__Problem details__:
From the records below, copy each line that has the word "computer" in it.

__Source material__:
"""

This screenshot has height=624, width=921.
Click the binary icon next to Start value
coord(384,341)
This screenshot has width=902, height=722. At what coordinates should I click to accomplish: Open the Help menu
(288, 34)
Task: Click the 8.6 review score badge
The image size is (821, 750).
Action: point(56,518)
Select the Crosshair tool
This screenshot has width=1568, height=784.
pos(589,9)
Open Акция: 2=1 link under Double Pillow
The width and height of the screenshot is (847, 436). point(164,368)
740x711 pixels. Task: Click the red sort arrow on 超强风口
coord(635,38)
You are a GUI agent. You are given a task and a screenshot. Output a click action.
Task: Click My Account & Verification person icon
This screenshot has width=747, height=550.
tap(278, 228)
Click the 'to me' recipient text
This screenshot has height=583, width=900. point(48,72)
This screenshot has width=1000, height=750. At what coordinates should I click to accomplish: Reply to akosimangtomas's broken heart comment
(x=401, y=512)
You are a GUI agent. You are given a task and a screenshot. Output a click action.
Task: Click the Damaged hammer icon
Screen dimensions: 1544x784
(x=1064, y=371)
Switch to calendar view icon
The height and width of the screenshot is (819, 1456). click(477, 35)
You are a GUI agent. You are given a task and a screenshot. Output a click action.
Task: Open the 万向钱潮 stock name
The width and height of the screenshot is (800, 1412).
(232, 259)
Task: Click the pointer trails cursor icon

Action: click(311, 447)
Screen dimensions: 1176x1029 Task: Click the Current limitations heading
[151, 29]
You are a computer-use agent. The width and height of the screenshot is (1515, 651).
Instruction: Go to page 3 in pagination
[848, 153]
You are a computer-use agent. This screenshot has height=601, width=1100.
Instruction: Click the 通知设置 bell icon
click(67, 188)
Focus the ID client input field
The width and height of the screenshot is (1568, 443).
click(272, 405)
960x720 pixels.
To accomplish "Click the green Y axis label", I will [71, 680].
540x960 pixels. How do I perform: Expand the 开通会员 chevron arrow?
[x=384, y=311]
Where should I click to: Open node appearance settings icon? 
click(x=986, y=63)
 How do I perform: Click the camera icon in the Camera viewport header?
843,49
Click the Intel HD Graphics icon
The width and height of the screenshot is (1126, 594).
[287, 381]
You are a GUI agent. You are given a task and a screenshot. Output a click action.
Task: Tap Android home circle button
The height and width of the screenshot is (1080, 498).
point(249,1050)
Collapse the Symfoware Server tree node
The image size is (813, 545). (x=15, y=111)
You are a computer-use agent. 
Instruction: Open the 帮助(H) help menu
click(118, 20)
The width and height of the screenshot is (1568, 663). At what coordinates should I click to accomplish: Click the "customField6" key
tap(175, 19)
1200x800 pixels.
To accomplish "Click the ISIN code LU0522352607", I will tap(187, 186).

"""

__Exercise answer__:
You are a computer-use agent. The width and height of the screenshot is (1515, 651).
You are a computer-use agent. This screenshot has height=601, width=1100.
You are a computer-use agent. 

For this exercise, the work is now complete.